Мы едем, едем и едем. Шоссе выглядит так, как я в детстве представляла себе Млечный путь: прямая, сверкающая лента к небу — в данном случае, к морю. Время от времени заправка, замена масла для машины; для нас кофе. Теперь только низкорослые деревья, Йозеф обращает на это мое внимание. Я вижу черные, острые кипарисы; до сих пор я видела только нарисованные — пока что они мне нравятся больше настоящих. Дует мистраль, все в движении, полощется на ветру, танцует. Машины с прицепами-фургонами заносит. Жарко. Я сняла чулки и ботинки. Виноградники: бесконечны. Вдали — как во сне — возвышаются две горы; я принимаю белизну вершин за снег, Йозеф объясняет, что это известняк. Небо сияет. Ни облачка.

Остановка в Авиньоне. Йозеф показывает мне Папский дворец — правда, только снаружи. Дворец грандиозен, он подавляет и мне становится грустно. Я рада, что мы отправляемся дальше.
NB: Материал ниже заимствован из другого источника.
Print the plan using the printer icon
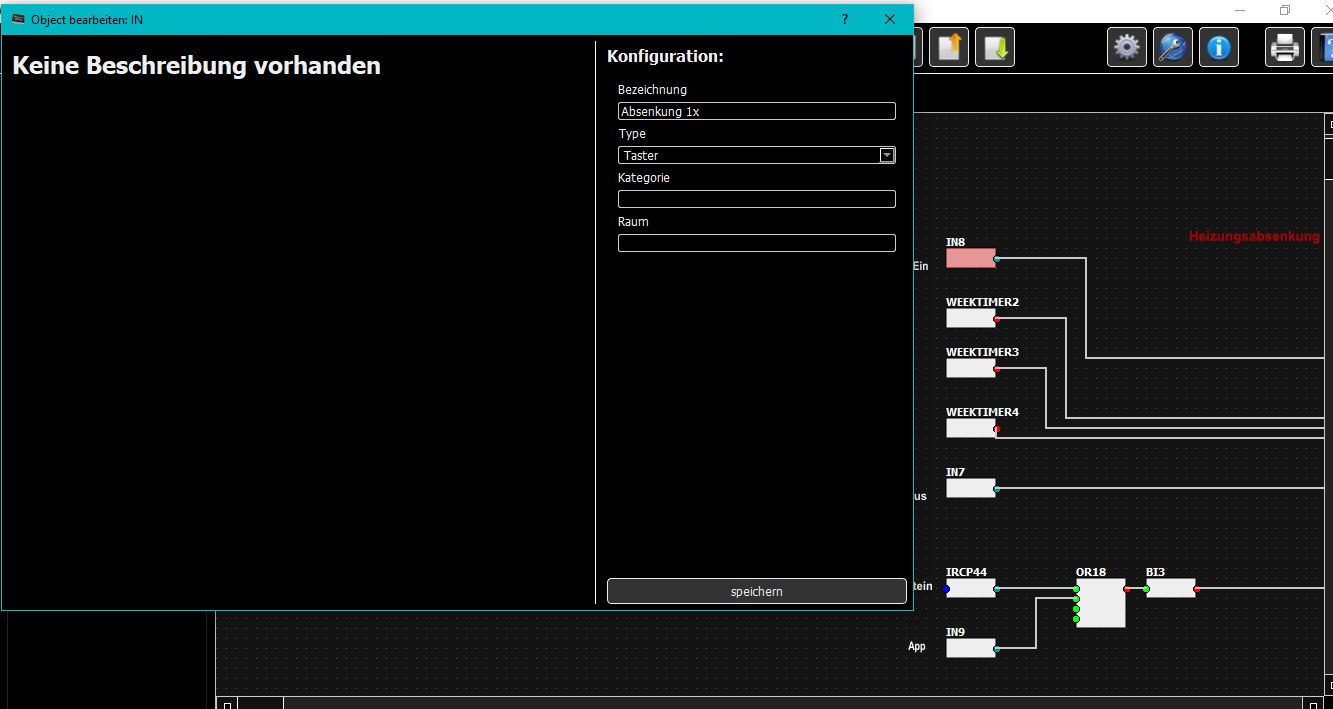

В Арле в одной витрине висит ужасно фальшивый, грубо намалеванный ван Гог. Мы поглощаем бутерброды и пишем открытки, как упомянутый дядя Рёби или Эмиль. Потом катимся дальше. Я устала, но мысль о том, что скоро увижу море, бодрит и держит меня в тонусе. Рисовые поля, тростник, белые пятна — это соль. Вдали, словно большие раскрытые зонты, пинии. Дикие лошади. Цыганки. Несколько настоящих камаргских домов и несколько подделок, китчевых, для туристов.